**Items**
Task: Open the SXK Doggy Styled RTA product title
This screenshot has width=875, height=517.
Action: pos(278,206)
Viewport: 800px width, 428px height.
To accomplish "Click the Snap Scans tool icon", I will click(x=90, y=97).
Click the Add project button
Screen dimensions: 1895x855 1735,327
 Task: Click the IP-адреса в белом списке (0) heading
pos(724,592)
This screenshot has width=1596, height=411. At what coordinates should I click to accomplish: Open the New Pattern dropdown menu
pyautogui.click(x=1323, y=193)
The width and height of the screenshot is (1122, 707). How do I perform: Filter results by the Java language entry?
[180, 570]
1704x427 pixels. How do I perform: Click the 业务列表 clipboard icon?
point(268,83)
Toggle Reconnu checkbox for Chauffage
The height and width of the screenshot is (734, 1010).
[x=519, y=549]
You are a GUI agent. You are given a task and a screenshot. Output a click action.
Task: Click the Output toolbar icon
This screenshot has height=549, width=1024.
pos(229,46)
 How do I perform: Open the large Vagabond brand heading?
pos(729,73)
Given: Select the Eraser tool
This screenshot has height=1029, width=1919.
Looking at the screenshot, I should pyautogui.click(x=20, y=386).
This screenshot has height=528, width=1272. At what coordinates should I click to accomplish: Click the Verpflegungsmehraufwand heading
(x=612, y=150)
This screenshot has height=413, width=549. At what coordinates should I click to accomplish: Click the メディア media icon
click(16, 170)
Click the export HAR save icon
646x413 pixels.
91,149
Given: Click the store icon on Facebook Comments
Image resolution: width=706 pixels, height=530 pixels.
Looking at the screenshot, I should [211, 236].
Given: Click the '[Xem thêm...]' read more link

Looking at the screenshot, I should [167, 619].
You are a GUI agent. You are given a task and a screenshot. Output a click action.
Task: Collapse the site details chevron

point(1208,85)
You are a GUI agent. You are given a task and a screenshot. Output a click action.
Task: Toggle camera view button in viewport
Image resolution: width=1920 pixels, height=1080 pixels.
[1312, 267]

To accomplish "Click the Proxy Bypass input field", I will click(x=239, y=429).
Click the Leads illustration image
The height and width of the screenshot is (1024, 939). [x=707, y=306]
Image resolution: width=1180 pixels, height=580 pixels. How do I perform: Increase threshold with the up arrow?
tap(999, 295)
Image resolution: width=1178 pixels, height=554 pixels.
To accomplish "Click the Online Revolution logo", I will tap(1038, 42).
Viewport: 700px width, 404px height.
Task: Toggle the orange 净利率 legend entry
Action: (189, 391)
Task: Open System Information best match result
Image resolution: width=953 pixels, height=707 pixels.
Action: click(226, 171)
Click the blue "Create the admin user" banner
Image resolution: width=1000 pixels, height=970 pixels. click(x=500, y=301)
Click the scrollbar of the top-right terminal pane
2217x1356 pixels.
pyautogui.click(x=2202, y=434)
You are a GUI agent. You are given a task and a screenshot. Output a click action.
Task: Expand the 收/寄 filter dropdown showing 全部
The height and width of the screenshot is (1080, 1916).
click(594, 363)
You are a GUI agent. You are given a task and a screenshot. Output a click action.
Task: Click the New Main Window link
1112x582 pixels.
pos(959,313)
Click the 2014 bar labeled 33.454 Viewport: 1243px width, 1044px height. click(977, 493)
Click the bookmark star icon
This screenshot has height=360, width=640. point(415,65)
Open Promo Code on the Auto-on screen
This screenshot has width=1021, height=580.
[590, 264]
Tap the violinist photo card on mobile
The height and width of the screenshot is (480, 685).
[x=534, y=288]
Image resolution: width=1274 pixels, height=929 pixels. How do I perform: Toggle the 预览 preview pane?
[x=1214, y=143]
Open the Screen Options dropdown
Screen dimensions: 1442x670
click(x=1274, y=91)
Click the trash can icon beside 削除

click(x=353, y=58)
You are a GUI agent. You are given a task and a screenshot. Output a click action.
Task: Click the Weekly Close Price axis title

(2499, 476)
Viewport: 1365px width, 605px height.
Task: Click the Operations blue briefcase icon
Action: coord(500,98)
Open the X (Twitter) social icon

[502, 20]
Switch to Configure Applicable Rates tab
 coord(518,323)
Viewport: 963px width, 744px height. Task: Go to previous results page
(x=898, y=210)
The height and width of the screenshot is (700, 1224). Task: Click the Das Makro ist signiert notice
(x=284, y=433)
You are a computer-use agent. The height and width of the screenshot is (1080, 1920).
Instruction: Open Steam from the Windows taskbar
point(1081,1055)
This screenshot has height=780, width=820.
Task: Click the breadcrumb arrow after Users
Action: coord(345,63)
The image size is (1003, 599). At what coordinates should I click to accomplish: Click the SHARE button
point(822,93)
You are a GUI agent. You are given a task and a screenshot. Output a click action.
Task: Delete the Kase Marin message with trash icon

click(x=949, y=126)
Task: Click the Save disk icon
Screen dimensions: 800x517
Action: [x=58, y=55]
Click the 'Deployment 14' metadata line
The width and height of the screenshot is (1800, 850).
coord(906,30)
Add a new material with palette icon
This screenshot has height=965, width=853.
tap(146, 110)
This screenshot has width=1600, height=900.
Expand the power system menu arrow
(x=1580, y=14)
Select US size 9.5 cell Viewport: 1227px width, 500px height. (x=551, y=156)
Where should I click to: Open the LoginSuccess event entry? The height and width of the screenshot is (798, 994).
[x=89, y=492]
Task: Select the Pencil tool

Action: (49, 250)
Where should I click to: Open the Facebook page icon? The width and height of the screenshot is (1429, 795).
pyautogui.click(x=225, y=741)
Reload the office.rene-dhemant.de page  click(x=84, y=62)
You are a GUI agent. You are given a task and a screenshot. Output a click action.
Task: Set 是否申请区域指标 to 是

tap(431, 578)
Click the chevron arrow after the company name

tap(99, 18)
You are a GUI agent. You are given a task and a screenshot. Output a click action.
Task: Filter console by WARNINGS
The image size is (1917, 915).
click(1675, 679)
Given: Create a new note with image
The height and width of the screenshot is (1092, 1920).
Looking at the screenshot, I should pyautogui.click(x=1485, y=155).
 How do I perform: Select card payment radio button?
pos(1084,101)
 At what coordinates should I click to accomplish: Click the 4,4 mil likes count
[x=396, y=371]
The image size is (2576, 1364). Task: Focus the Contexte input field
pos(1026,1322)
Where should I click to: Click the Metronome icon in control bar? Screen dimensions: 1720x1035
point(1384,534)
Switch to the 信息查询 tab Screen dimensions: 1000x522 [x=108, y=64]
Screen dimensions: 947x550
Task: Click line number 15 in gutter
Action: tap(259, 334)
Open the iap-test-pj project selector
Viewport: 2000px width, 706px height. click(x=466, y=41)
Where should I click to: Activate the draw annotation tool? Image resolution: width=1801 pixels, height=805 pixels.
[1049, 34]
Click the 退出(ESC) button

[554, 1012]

**Problem requirements**
Tally the lines of the material above that contain the string "menu", matching case exactly. Give only the number.

**Response below**
2